A large language model is an advanced artificial intelligence system designed to generate human-like text, understand natural language, and perform tasks such as translation, summarization, and question answering by analyzing vast amounts of data.

So, the APIs are not of very much use to anybody if you don’t give them a model to work with. Me being super new to all this, I started my research from the Umbrel’s llama-gpt repo’s readme. Handily, it did contain a nice table summarizing the models compatible with this setup: llama-cpp-python tested models

What it however does not tell you, at least not explicitly, is what each of these models does or where to get them. I do understand that the B value stands for billions of parameters. The more parameters, the more accurate model, but the more memory and computational resources it needs to run (warning: vast oversimplification).

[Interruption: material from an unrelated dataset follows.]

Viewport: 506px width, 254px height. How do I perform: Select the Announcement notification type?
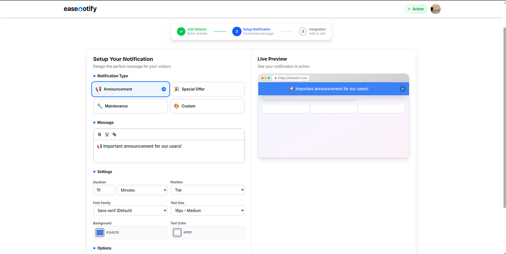131,89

If we dig a little and take a sneak peak at the docker-compose.yaml files in the repo, we will see the following in line 15:

(...)
      MODEL_DOWNLOAD_URL: '${MODEL_DOWNLOAD_URL:-https://huggingface.co/TheBloke/Nous-Hermes-Llama-2-7B-GGML/resolve/main/nous-hermes-llama-2-7b.ggmlv3.q4_0.bin}'
(...)

Aha! This is where they are getting the models from. Short duck duck go later, and we find out that huggingface.co is a fantastic repository for all kinds of AI models, ready to be downloaded for free. I recommend reading the repositories that you can find there, as they describe often in detail what each model does, what it is good at and what requirements it has. The key thing I learned is this:

  • Models marked with GGML are an older standard, single-file packaged models that can run on a CPU
  • Models marked with GGUF are meant to be a more versatile, improved version of GGML packaging for ML models

There are a lot of different parameters that each model is pre-configured with, but from reading the info in the repos, models marked q4_0 give the best balance of speed and accuracy for a given parameter size (usually).

Yes, this was a quick search and a bunch of trial and error, so if you want to explain this to me or know of a cool resource online that I could read or watch to understand these parameters better, hit me up on mastodon!

From my side, I also have to give a shout out to https://gpt4all.io/, as it also has a lot of useful information about the relative qualities and purpose of each model.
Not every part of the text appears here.